Since Mamdani’s election, New York DSA has continued to grow and may soon reach a new high of 15,000 members. That said, Mamdani’s campaign mobilized roughly 100,000 volunteers, an astonishing achievement that means his base overwhelmingly does not consist of DSA members, and that he’s answerable, even in the most narrow definition of “answerability,” to a much broader group than DSA. Just as Mamdani must govern within a broad left coalition, so New York DSA must—or at least, should—understand that its fortunes and capacities are maximized only when it acts within a broad left coalition, too. So far, that appears to be the case.


Maintaining the unity and clout of that coalition will be required if the Mamdani agenda is to be realized. The city lost its fiscal independence—the ability, say, to levy its own taxes—during the near-bankruptcy of the 1970s, when it ceded that power to the state. If Mamdani’s legions stay mobilized in support of the higher taxes on Gotham’s gazillionaires that are required to fund universal child care, they can certainly compel the state legislature to enact them. And if they can stay mobilized to swell Hochul’s vote in her upcoming re-election contest, they can likely persuade her to sign that bill. It’s not as if a 2 percent tax hike on New York’s richest is unpopular with anyone other than New York’s richest.


Even without New York’s one-off dependence on Albany, a progressive city can’t be an island, entire of itself, if it’s to be successful. Mamdani rightly judges Fiorello La Guardia to have been the city’s greatest mayor, but La Guardia’s success in building a social democratic New York was in no small part due to his relationship with Franklin Roosevelt, who made sure that abundant federal aid flowed to the city. (On federal employment programs like the WPA, the feds established a direct liaison office with each of the [then] 48 states—and with one city, New York, which it treated like a state of its own.) The best Mamdani can hope for from our current, sub-ideological president is that he doesn’t clog the city with his deportation goons, but that’s a relationship Mamdani needs to continue working on as well. Radical reform can sometimes require radical pragmatism.

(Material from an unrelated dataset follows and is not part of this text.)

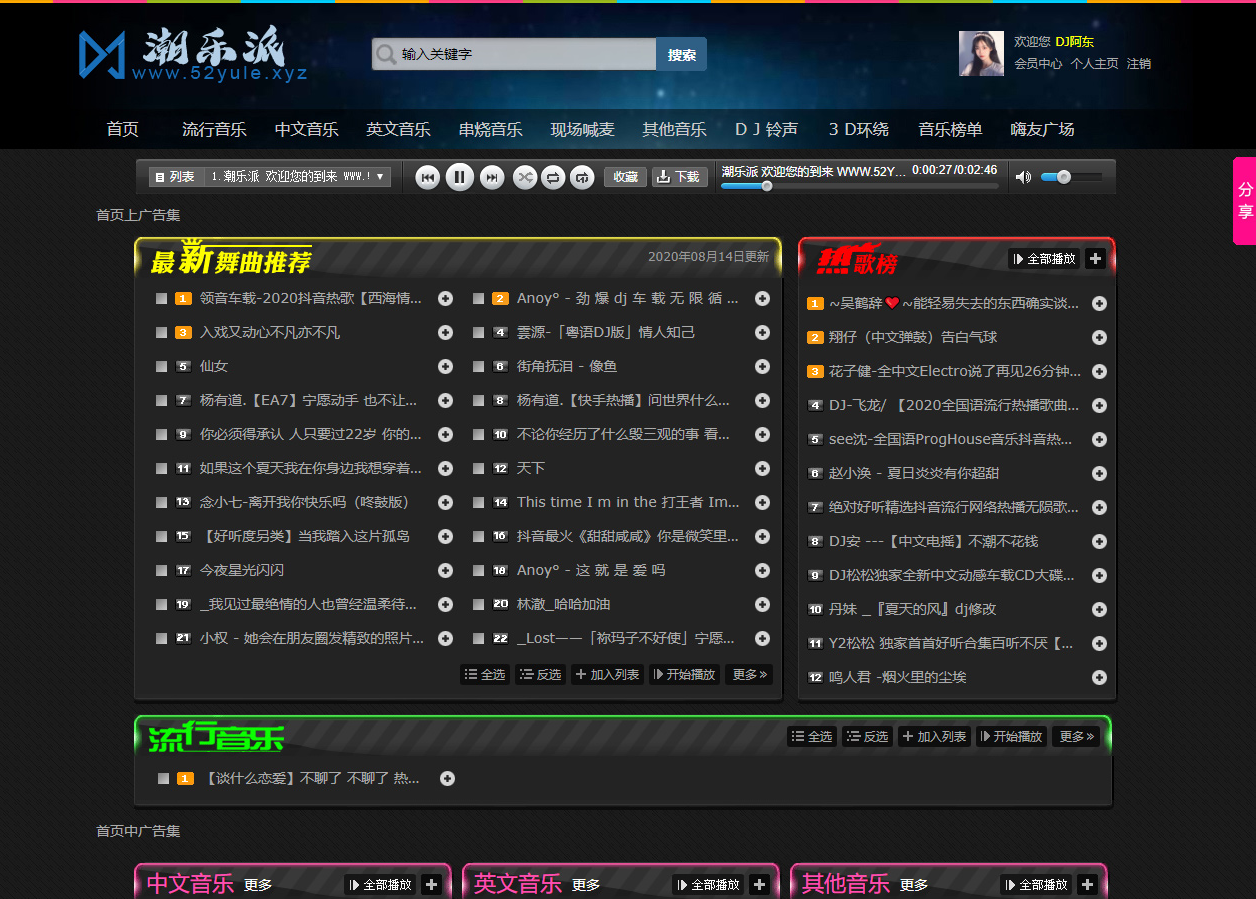The image size is (1256, 899).
Task: Check the box for song 入戏又动心不凡亦不凡
Action: [x=162, y=333]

We’ve seen such concessions before. In 1589, Henry of Navarre inherited the French throne, but he was a Protestant in a majority-Catholic country, and parts of that country—most particularly, its capital and largest city—refused to recognize his rule so long as he was a Protestant. Henry had an ambitious agenda of domestic development and (largely anti-Hapsburg) foreign alliances, but his religious affiliation stood in the way of his rallying the nation to the causes (none of them religious) that he deeply believed in.


So he converted to Catholicism, with the famous, if likely apocryphal, words: “Paris is worth a mass.”


New York, Mamdani most surely understands, is worth a Tisch.